Extracted text.
Brightness distribution “I” transformed from the Doppler map of the Hα emission line to the XY plane of the system together with the geometrical view “T” of the system in effective temperatures (1000–10 000 K), as follows from the light-curve modelling.

8. Discussion

About 120 objects lie inside of the period gap (2.15–3.18 h) and are proposed to be CVs following the last version 7.24 (2017, February) of the Ritter & Kolb (2003) catalogue. About 35% of these CVs are polars and intermediate polars. Another 41% objects are marked as DNe, 4 of them at the upper period-gap limit are classified as U Gem-type systems, and the rest are SU UMa-type objects. Five objects in the period range of 2.44–3.05 h also show SW Sex characteristics. Four objects in the list are eclipsing systems. One is the subject of this study, another is the recently discovered poorly studied DNe-type object 1RXS J003828.7+250920 (Pavlenko et al. 2016). The 1RXS J003828.7+250920 shows outburst and superoutburst behaviour. The average light-curve profile of the object resembles the typical light curve of U Gem and indicates multi-component emission by sources that appear to be the hot and cold parts of the accretion disk and a hot spot on the disk. Unfortunately, no spectroscopy is available for this object.

Another two eclipsing objects are nova-likes systems. The first is V348 Pup, which was interpreted as an SW Sex system (Rodríguez-Gil et al. 2001; Froning et al. 2003) and is discussed below. The second is V Per (Nova Persei 1887), a classical nova system (Shafter & Abbott 1989). The light curves of CzeV404 Her, V348 Pup, and V Per are very similar, and their spectra show single-peaked Balmer and He emission lines. V Per is a faint (V ≈ 18 mag) object with a larger accretion disk that shows a flat temperature distribution along its radius (Shafter & Misselt 2006). No outburst activity is detected. Only limited spectroscopy has been presented so far (Haefner & Fiedler 2007), and a possible SW Sex nature of the object has been indicated. Most of the other DNe-type objects in the period gap that have been proposed as SU UMa systems are based on detected superoutbursts and/or superhumps, but they have not been studied in quiescence and only very poorly in outbursts. Their system parameters are unknown, and long-term photometric or spectroscopic monitoring is missing. Nevertheless, several period-gap DNe show outburst activity similar to CzeV404 Her.

Work to be completed.
Answer from the discussion of period-gap objects.
1. What period range does the period gap cover?
2. What percentage of the objects inside the gap are polars and intermediate polars?
3. What is the approximate V magnitude of V Per?
The rows are not needed to work through the text above.

Record extracts.
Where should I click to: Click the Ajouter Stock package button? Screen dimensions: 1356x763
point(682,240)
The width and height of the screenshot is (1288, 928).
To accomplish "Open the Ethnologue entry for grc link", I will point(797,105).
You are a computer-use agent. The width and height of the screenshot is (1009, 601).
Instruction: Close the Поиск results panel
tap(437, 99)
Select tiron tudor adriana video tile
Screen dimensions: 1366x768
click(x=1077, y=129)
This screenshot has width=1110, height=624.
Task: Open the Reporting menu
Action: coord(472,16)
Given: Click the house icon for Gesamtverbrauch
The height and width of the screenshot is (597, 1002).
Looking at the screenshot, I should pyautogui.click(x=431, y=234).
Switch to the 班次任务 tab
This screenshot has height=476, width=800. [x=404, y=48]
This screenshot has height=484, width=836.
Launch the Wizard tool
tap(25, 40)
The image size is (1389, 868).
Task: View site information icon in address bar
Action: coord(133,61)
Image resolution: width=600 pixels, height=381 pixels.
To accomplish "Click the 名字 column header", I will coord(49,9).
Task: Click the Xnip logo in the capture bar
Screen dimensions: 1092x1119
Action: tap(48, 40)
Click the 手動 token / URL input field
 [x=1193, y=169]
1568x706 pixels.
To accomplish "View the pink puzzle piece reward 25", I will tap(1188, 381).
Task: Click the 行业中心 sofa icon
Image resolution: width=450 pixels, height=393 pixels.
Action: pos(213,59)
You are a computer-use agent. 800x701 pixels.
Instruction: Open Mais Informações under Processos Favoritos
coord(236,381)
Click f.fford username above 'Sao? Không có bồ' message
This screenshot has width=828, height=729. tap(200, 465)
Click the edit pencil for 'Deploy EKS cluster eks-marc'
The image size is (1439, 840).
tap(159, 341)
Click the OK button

Finished task.
1. 2.15–3.18 h
2. About 35%
3. About 18 mag